### Extracted information:

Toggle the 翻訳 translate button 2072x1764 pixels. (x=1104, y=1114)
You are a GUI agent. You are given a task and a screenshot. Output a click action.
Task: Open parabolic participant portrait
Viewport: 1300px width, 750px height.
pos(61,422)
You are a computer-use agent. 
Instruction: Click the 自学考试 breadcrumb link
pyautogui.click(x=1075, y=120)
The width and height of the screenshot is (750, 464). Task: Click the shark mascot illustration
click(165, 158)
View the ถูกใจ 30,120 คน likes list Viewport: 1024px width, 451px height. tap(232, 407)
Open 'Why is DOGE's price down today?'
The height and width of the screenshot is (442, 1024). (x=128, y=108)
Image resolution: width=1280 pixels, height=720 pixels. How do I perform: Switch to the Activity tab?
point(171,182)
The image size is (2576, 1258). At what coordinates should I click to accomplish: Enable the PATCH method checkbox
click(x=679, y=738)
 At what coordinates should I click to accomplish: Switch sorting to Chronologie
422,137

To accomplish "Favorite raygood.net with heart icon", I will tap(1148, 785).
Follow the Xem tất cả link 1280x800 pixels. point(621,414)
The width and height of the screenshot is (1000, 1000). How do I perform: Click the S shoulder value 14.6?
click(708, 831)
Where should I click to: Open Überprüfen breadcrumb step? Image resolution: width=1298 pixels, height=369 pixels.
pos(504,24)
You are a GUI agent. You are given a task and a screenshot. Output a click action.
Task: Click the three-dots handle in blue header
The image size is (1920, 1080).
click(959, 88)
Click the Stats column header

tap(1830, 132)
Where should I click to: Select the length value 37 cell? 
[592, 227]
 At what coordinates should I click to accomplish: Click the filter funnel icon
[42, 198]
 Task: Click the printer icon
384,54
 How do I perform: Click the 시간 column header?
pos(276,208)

### What this task involves:
Retype all of the records above line for line, without changing a single character.

### Written response:
Toggle the 翻訳 translate button 2072x1764 pixels. (x=1104, y=1114)
You are a GUI agent. You are given a task and a screenshot. Output a click action.
Task: Open parabolic participant portrait
Viewport: 1300px width, 750px height.
pos(61,422)
You are a computer-use agent. 
Instruction: Click the 自学考试 breadcrumb link
pyautogui.click(x=1075, y=120)
The width and height of the screenshot is (750, 464). Task: Click the shark mascot illustration
click(165, 158)
View the ถูกใจ 30,120 คน likes list Viewport: 1024px width, 451px height. tap(232, 407)
Open 'Why is DOGE's price down today?'
The height and width of the screenshot is (442, 1024). (x=128, y=108)
Image resolution: width=1280 pixels, height=720 pixels. How do I perform: Switch to the Activity tab?
point(171,182)
The image size is (2576, 1258). At what coordinates should I click to accomplish: Enable the PATCH method checkbox
click(x=679, y=738)
 At what coordinates should I click to accomplish: Switch sorting to Chronologie
422,137

To accomplish "Favorite raygood.net with heart icon", I will tap(1148, 785).
Follow the Xem tất cả link 1280x800 pixels. point(621,414)
The width and height of the screenshot is (1000, 1000). How do I perform: Click the S shoulder value 14.6?
click(708, 831)
Where should I click to: Open Überprüfen breadcrumb step? Image resolution: width=1298 pixels, height=369 pixels.
pos(504,24)
You are a GUI agent. You are given a task and a screenshot. Output a click action.
Task: Click the three-dots handle in blue header
The image size is (1920, 1080).
click(959, 88)
Click the Stats column header

tap(1830, 132)
Where should I click to: Select the length value 37 cell? 
[592, 227]
 At what coordinates should I click to accomplish: Click the filter funnel icon
[42, 198]
 Task: Click the printer icon
384,54
 How do I perform: Click the 시간 column header?
pos(276,208)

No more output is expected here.